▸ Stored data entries
━━━━━━━━━━━━━━━━━━━━━━━━━━━━━━

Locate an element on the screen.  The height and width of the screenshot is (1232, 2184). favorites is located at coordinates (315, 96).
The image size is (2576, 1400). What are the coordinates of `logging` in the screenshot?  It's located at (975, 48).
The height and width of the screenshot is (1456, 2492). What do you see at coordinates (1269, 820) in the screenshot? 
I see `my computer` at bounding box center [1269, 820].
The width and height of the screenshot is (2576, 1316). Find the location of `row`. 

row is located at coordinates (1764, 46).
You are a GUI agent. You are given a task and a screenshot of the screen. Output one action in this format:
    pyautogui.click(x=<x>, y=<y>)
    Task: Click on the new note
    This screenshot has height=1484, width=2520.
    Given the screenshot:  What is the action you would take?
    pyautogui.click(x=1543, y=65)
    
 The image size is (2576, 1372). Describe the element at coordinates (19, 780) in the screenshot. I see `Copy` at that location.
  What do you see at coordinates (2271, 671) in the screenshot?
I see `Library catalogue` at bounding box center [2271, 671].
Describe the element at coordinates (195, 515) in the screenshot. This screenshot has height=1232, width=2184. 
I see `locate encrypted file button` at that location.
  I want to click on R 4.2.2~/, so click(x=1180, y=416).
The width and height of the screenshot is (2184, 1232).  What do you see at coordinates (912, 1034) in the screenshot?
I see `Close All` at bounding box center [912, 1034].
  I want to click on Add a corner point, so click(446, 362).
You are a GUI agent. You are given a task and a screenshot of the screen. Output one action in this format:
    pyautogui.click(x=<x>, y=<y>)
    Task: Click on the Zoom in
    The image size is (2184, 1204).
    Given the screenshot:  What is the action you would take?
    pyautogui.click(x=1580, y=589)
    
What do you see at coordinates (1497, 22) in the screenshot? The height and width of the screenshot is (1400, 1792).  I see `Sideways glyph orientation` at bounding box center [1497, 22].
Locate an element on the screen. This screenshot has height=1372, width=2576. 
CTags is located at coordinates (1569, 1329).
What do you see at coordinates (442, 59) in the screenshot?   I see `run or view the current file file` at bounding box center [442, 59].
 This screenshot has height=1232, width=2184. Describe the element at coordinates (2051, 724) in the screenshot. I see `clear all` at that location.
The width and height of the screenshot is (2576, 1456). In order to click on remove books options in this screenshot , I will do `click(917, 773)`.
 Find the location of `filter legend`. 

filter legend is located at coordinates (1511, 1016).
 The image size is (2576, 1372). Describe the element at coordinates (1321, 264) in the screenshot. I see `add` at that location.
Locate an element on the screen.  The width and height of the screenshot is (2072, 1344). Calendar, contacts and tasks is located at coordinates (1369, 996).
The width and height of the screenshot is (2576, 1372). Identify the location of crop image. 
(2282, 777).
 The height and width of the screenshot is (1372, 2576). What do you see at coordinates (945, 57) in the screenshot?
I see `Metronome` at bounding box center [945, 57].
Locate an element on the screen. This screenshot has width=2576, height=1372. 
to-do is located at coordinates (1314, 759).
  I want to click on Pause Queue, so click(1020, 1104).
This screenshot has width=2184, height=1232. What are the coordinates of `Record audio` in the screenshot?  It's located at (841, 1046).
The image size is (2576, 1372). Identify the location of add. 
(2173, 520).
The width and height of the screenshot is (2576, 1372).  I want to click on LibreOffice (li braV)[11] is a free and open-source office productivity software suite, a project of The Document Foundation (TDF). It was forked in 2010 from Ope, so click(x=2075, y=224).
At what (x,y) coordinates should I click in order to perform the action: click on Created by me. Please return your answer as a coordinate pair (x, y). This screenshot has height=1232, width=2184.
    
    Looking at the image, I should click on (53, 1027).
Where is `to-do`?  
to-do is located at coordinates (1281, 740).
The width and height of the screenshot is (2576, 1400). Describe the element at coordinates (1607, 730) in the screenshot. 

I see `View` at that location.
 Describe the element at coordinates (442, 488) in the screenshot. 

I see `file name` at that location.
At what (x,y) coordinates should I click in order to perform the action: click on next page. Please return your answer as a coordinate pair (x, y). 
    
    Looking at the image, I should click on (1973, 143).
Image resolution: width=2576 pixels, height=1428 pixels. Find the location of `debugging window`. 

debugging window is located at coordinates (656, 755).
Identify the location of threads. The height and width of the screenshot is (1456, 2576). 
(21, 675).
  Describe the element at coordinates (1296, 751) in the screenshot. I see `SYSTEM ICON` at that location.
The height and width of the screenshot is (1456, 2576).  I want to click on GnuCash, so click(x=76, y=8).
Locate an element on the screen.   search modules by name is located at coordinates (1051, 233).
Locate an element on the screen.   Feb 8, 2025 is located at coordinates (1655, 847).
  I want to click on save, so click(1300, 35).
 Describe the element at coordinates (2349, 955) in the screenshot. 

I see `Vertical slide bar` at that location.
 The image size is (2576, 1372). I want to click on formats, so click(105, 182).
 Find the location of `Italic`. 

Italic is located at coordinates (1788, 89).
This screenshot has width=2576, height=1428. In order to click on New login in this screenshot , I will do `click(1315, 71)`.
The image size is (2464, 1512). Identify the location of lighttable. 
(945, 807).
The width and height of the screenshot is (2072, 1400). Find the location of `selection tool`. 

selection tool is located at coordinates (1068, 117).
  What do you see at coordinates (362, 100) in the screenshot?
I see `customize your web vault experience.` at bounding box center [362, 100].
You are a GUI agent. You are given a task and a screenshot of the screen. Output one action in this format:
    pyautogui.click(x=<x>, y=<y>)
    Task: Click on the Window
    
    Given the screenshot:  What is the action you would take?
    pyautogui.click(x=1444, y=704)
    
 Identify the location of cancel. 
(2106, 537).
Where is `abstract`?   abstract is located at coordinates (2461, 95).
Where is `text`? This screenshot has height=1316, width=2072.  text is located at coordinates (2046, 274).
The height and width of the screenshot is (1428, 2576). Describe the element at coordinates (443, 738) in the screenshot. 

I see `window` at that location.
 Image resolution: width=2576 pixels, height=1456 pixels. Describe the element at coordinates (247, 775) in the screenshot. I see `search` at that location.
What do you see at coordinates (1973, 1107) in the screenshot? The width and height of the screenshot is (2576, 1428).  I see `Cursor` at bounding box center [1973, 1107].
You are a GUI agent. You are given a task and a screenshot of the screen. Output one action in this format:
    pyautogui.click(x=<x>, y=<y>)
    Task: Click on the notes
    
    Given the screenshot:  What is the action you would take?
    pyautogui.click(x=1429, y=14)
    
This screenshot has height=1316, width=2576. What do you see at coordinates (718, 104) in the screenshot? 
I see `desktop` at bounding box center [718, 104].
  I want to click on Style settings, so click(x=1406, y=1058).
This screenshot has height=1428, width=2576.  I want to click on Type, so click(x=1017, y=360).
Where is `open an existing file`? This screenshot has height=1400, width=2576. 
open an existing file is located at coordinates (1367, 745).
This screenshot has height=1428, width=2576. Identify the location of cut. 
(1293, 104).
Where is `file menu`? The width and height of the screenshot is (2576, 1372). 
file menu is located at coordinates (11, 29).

━━━━━━━━━━━━━━━━━━━━━━━━━━━━━━

▸ Problem requirements
Can you render every line of the data above as a Markdown table, numbering each row under a "Row" column and putting its text under a "Line" column, with blank lines left out?

▸ Exercise solution
| Row | Line |
|---|---|
| 1 | Locate an element on the screen.  The height and width of the screenshot is (1232, 2184). favorites is located at coordinates (315, 96). |
| 2 | The image size is (2576, 1400). What are the coordinates of `logging` in the screenshot?  It's located at (975, 48). |
| 3 | The height and width of the screenshot is (1456, 2492). What do you see at coordinates (1269, 820) in the screenshot?  |
| 4 | I see `my computer` at bounding box center [1269, 820]. |
| 5 | The width and height of the screenshot is (2576, 1316). Find the location of `row`.  |
| 6 | row is located at coordinates (1764, 46). |
| 7 | You are a GUI agent. You are given a task and a screenshot of the screen. Output one action in this format: |
| 8 |     pyautogui.click(x=<x>, y=<y>) |
| 9 |     Task: Click on the new note |
| 10 |     This screenshot has height=1484, width=2520. |
| 11 |     Given the screenshot:  What is the action you would take? |
| 12 |     pyautogui.click(x=1543, y=65) |
| 13 |  The image size is (2576, 1372). Describe the element at coordinates (19, 780) in the screenshot. I see `Copy` at that location. |
| 14 |   What do you see at coordinates (2271, 671) in the screenshot? |
| 15 | I see `Library catalogue` at bounding box center [2271, 671]. |
| 16 | Describe the element at coordinates (195, 515) in the screenshot. This screenshot has height=1232, width=2184.  |
| 17 | I see `locate encrypted file button` at that location. |
| 18 |   I want to click on R 4.2.2~/, so click(x=1180, y=416). |
| 19 | The width and height of the screenshot is (2184, 1232).  What do you see at coordinates (912, 1034) in the screenshot? |
| 20 | I see `Close All` at bounding box center [912, 1034]. |
| 21 |   I want to click on Add a corner point, so click(446, 362). |
| 22 | You are a GUI agent. You are given a task and a screenshot of the screen. Output one action in this format: |
| 23 |     pyautogui.click(x=<x>, y=<y>) |
| 24 |     Task: Click on the Zoom in |
| 25 |     The image size is (2184, 1204). |
| 26 |     Given the screenshot:  What is the action you would take? |
| 27 |     pyautogui.click(x=1580, y=589) |
| 28 | What do you see at coordinates (1497, 22) in the screenshot? The height and width of the screenshot is (1400, 1792).  I see `Sideways glyph orientation` at bounding box center [1497, 22]. |
| 29 | Locate an element on the screen. This screenshot has height=1372, width=2576.  |
| 30 | CTags is located at coordinates (1569, 1329). |
| 31 | What do you see at coordinates (442, 59) in the screenshot?   I see `run or view the current file file` at bounding box center [442, 59]. |
| 32 |  This screenshot has height=1232, width=2184. Describe the element at coordinates (2051, 724) in the screenshot. I see `clear all` at that location. |
| 33 | The width and height of the screenshot is (2576, 1456). In order to click on remove books options in this screenshot , I will do `click(917, 773)`. |
| 34 |  Find the location of `filter legend`.  |
| 35 | filter legend is located at coordinates (1511, 1016). |
| 36 |  The image size is (2576, 1372). Describe the element at coordinates (1321, 264) in the screenshot. I see `add` at that location. |
| 37 | Locate an element on the screen.  The width and height of the screenshot is (2072, 1344). Calendar, contacts and tasks is located at coordinates (1369, 996). |
| 38 | The width and height of the screenshot is (2576, 1372). Identify the location of crop image.  |
| 39 | (2282, 777). |
| 40 |  The height and width of the screenshot is (1372, 2576). What do you see at coordinates (945, 57) in the screenshot? |
| 41 | I see `Metronome` at bounding box center [945, 57]. |
| 42 | Locate an element on the screen. This screenshot has width=2576, height=1372.  |
| 43 | to-do is located at coordinates (1314, 759). |
| 44 |   I want to click on Pause Queue, so click(1020, 1104). |
| 45 | This screenshot has width=2184, height=1232. What are the coordinates of `Record audio` in the screenshot?  It's located at (841, 1046). |
| 46 | The image size is (2576, 1372). Identify the location of add.  |
| 47 | (2173, 520). |
| 48 | The width and height of the screenshot is (2576, 1372).  I want to click on LibreOffice (li braV)[11] is a free and open-source office productivity software suite, a project of The Document Foundation (TDF). It was forked in 2010 from Ope, so click(x=2075, y=224). |
| 49 | At what (x,y) coordinates should I click in order to perform the action: click on Created by me. Please return your answer as a coordinate pair (x, y). This screenshot has height=1232, width=2184. |
| 50 |     Looking at the image, I should click on (53, 1027). |
| 51 | Where is `to-do`?   |
| 52 | to-do is located at coordinates (1281, 740). |
| 53 | The width and height of the screenshot is (2576, 1400). Describe the element at coordinates (1607, 730) in the screenshot.  |
| 54 | I see `View` at that location. |
| 55 |  Describe the element at coordinates (442, 488) in the screenshot.  |
| 56 | I see `file name` at that location. |
| 57 | At what (x,y) coordinates should I click in order to perform the action: click on next page. Please return your answer as a coordinate pair (x, y).  |
| 58 |     Looking at the image, I should click on (1973, 143). |
| 59 | Image resolution: width=2576 pixels, height=1428 pixels. Find the location of `debugging window`.  |
| 60 | debugging window is located at coordinates (656, 755). |
| 61 | Identify the location of threads. The height and width of the screenshot is (1456, 2576).  |
| 62 | (21, 675). |
| 63 |   Describe the element at coordinates (1296, 751) in the screenshot. I see `SYSTEM ICON` at that location. |
| 64 | The height and width of the screenshot is (1456, 2576).  I want to click on GnuCash, so click(x=76, y=8). |
| 65 | Locate an element on the screen.   search modules by name is located at coordinates (1051, 233). |
| 66 | Locate an element on the screen.   Feb 8, 2025 is located at coordinates (1655, 847). |
| 67 |   I want to click on save, so click(1300, 35). |
| 68 |  Describe the element at coordinates (2349, 955) in the screenshot.  |
| 69 | I see `Vertical slide bar` at that location. |
| 70 |  The image size is (2576, 1372). I want to click on formats, so click(105, 182). |
| 71 |  Find the location of `Italic`.  |
| 72 | Italic is located at coordinates (1788, 89). |
| 73 | This screenshot has width=2576, height=1428. In order to click on New login in this screenshot , I will do `click(1315, 71)`. |
| 74 | The image size is (2464, 1512). Identify the location of lighttable.  |
| 75 | (945, 807). |
| 76 | The width and height of the screenshot is (2072, 1400). Find the location of `selection tool`.  |
| 77 | selection tool is located at coordinates (1068, 117). |
| 78 |   What do you see at coordinates (362, 100) in the screenshot? |
| 79 | I see `customize your web vault experience.` at bounding box center [362, 100]. |
| 80 | You are a GUI agent. You are given a task and a screenshot of the screen. Output one action in this format: |
| 81 |     pyautogui.click(x=<x>, y=<y>) |
| 82 |     Task: Click on the Window |
| 83 |     Given the screenshot:  What is the action you would take? |
| 84 |     pyautogui.click(x=1444, y=704) |
| 85 |  Identify the location of cancel.  |
| 86 | (2106, 537). |
| 87 | Where is `abstract`?   abstract is located at coordinates (2461, 95). |
| 88 | Where is `text`? This screenshot has height=1316, width=2072.  text is located at coordinates (2046, 274). |
| 89 | The height and width of the screenshot is (1428, 2576). Describe the element at coordinates (443, 738) in the screenshot.  |
| 90 | I see `window` at that location. |
| 91 |  Image resolution: width=2576 pixels, height=1456 pixels. Describe the element at coordinates (247, 775) in the screenshot. I see `search` at that location. |
| 92 | What do you see at coordinates (1973, 1107) in the screenshot? The width and height of the screenshot is (2576, 1428).  I see `Cursor` at bounding box center [1973, 1107]. |
| 93 | You are a GUI agent. You are given a task and a screenshot of the screen. Output one action in this format: |
| 94 |     pyautogui.click(x=<x>, y=<y>) |
| 95 |     Task: Click on the notes |
| 96 |     Given the screenshot:  What is the action you would take? |
| 97 |     pyautogui.click(x=1429, y=14) |
| 98 | This screenshot has height=1316, width=2576. What do you see at coordinates (718, 104) in the screenshot?  |
| 99 | I see `desktop` at bounding box center [718, 104]. |
| 100 |   I want to click on Style settings, so click(x=1406, y=1058). |
| 101 | This screenshot has height=1428, width=2576.  I want to click on Type, so click(x=1017, y=360). |
| 102 | Where is `open an existing file`? This screenshot has height=1400, width=2576.  |
| 103 | open an existing file is located at coordinates (1367, 745). |
| 104 | This screenshot has height=1428, width=2576. Identify the location of cut.  |
| 105 | (1293, 104). |
| 106 | Where is `file menu`? The width and height of the screenshot is (2576, 1372).  |
| 107 | file menu is located at coordinates (11, 29). |